#### PROMPT
Which lines run from the one containing "in second row" to the end of the records? Write them out exactly, both ends included, and nothing else.

#### DATA RECORDS
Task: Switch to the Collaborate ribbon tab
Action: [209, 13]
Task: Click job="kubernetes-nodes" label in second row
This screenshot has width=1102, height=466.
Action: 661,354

#### ANSWER TO THIS TASK
Task: Click job="kubernetes-nodes" label in second row
This screenshot has width=1102, height=466.
Action: 661,354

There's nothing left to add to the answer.